Nous avons tous une image stéréotypée de l’itinérance, celle d’un homme au coin d’une rue, chargé de sacs, quêtant des sous pour consommer. Cette image est tellement forte qu’elle rend invisibles à nos yeux les personnes sans domicile fixe. Pourtant, l’itinérance prend divers visages.

«Honnêtement, nous révèle Guillaume, un homme de 24 ans, je n’ai jamais vraiment vécu dans la rue.»

Comme nous l’avons mentionné, Guillaume est sans domicile fixe depuis très longtemps. Dans sa tête, il n’en a jamais eu. Pour lui, la famille n’a jamais été un concept de sécurité et de soutien.

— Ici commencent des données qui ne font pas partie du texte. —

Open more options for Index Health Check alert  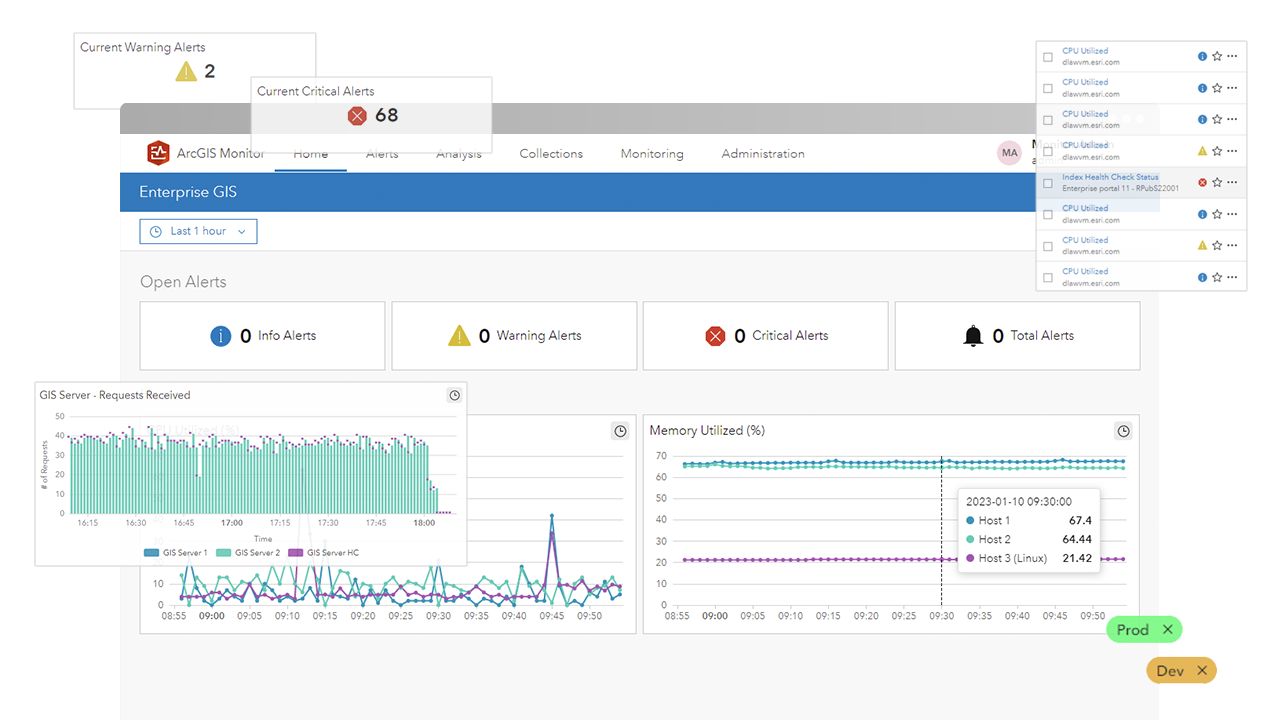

À la recherche d’un réseau et d’équilibre

Or, il  se promène de logement en logement, la plupart du temps en colocation, mais ça ne fonctionne jamais. Ces derniers jours, il est retourné vivre temporairement avec sa mère. Ça ne fonctionne pas davantage. «Si j’ai à choisir entre un endroit où je ne me sens pas bien (comme chez sa mère) ou l’itinérance, je crois que je préfère l’itinérance.» Ses mots sont forts.

«En ce moment, mon problème n’est pas tant d’avoir un toit ou non, mais plutôt d’avoir un réseau et des contacts. Je n’ai pas vraiment d’amis qui vont me dire d’aller habiter chez eux pour un mois ou deux, disons. Et je sais aussi que j’ai besoin d’équilibre.» Malheureusement, cet équilibre, Guillaume ne l’a jamais eu.

Il confirme se sentir parfois invisible aux yeux des autres, malgré qu’il ne ressemble en rien à l’itinérant tel qu’on se l’imagine.

Comme nous tous

Comme nous tous, Guillaume a un rêve. Il rêve de liberté, d’être libre de ses choix et de trouver un endroit où il se sentira bien, où il se sentira enfin chez lui.

Comme nous tous, Guillaume a de belles valeurs. L’égalité, l’acceptation et l’ouverture sont des concepts ancrés en lui. Ce sont aussi des concepts qu’il souhaite voir plus souvent.

Mais pour l’instant, il évite les confrontations «violentes» et les relations basées sur le mépris, les préjugés et l’ignorance.